Sie hat gesagt, ich würde sie aus dem Leben ihrer Tochter drängen. Ich habe geantwortet, dass ich sie nirgends rausdränge – sie kann jederzeit klingeln, anrufen, zu Kaffee eingeladen werden. Aber sie bekommt keinen Schlüssel und kein Mitspracherecht mehr, weder in der Küche noch im Gesellschaftsvertrag.

Lisa stand an dem Tag nicht dabei – das hatten wir vorher besprochen, sie wollte es nicht, aus Angst, zwischen die Fronten zu geraten. Aber am Abend, als Renate ihr weinend am Telefon erzählte, was passiert war, hat Lisa zum ersten Mal nicht ihre Mutter in Schutz genommen. Sie hat aufgelegt und mir gesagt: „Du hättest es früher machen sollen. Ich habe nur nicht gewusst, wie ich es sagen soll, ohne dass sie zusammenbricht."

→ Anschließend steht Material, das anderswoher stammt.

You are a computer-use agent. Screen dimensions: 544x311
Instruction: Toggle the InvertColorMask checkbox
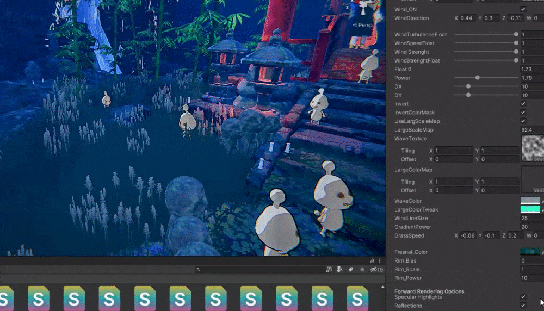click(x=523, y=113)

Renate stand vier Tage später tatsächlich vor unserer Tür, ohne Schlüssel, und musste klingeln wie jeder andere Besuch auch. Ich habe ihr aufgemacht, ihr einen Kaffee gemacht, und wir haben zwanzig Minuten über das Wetter und ihre Nachbarin geredet. Kein Streit, kein Drama. Nur eine Klingel, die zum ersten Mal seit sechs Jahren tatsächlich benutzt wurde.